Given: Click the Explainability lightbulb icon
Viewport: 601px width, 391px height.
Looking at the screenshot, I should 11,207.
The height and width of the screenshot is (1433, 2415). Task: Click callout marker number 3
--
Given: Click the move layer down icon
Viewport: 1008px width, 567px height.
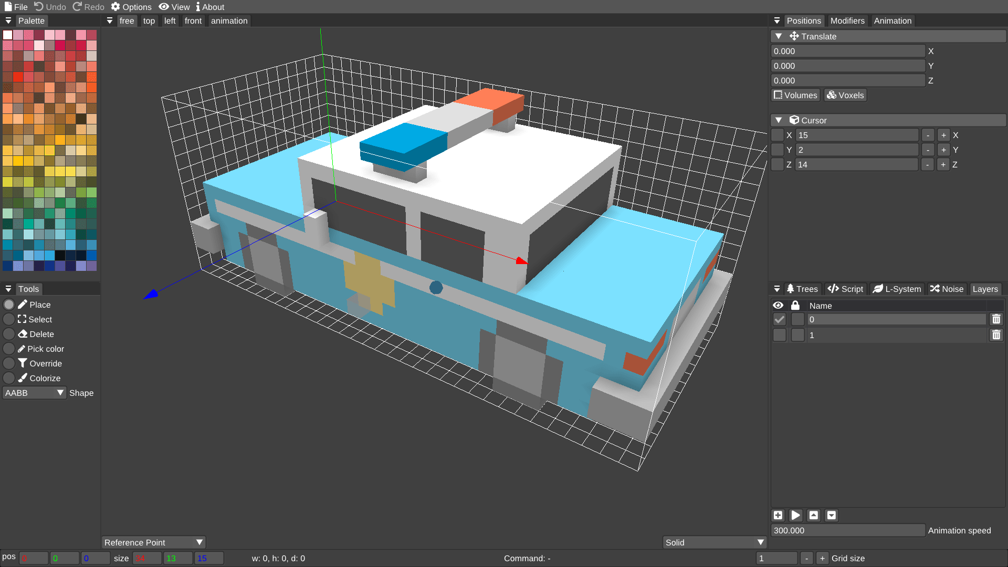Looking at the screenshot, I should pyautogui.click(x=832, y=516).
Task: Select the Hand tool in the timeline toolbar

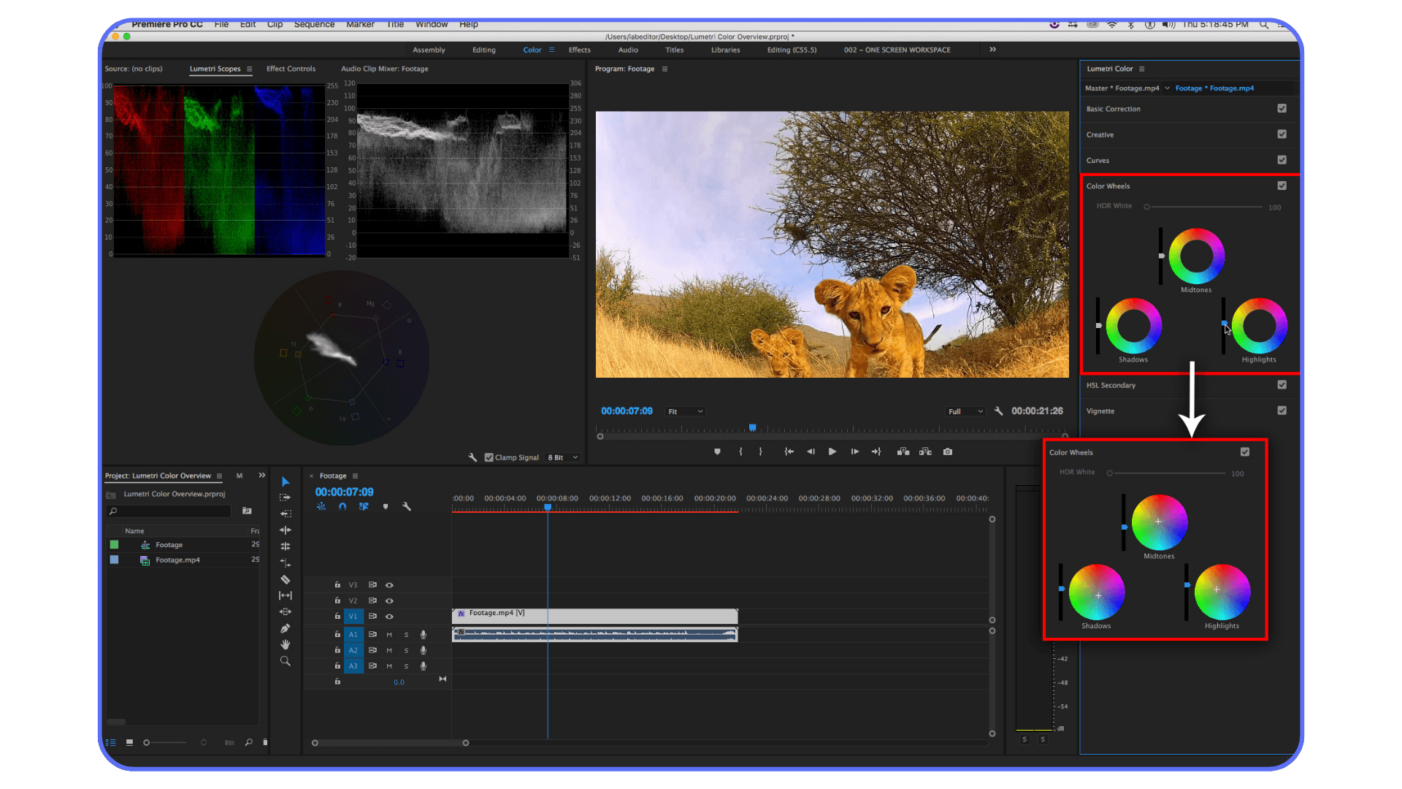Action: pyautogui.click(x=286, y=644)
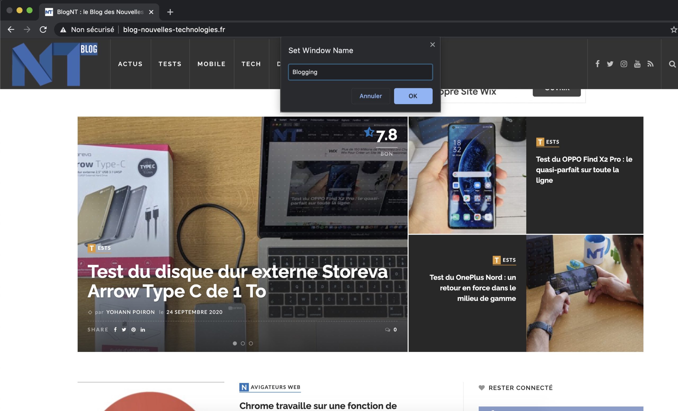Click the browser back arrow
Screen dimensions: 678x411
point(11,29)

**TASK STATEMENT**
Print the lines above from the one with "Viewport: 601px width, 391px height." through the one with "The height and", both included, exactly as written and nothing more.

**FINISHED EXERCISE**
Viewport: 601px width, 391px height.
Looking at the screenshot, I should 11,207.
The height and width of the screenshot is (1433, 2415). Task: Click callout marker number 3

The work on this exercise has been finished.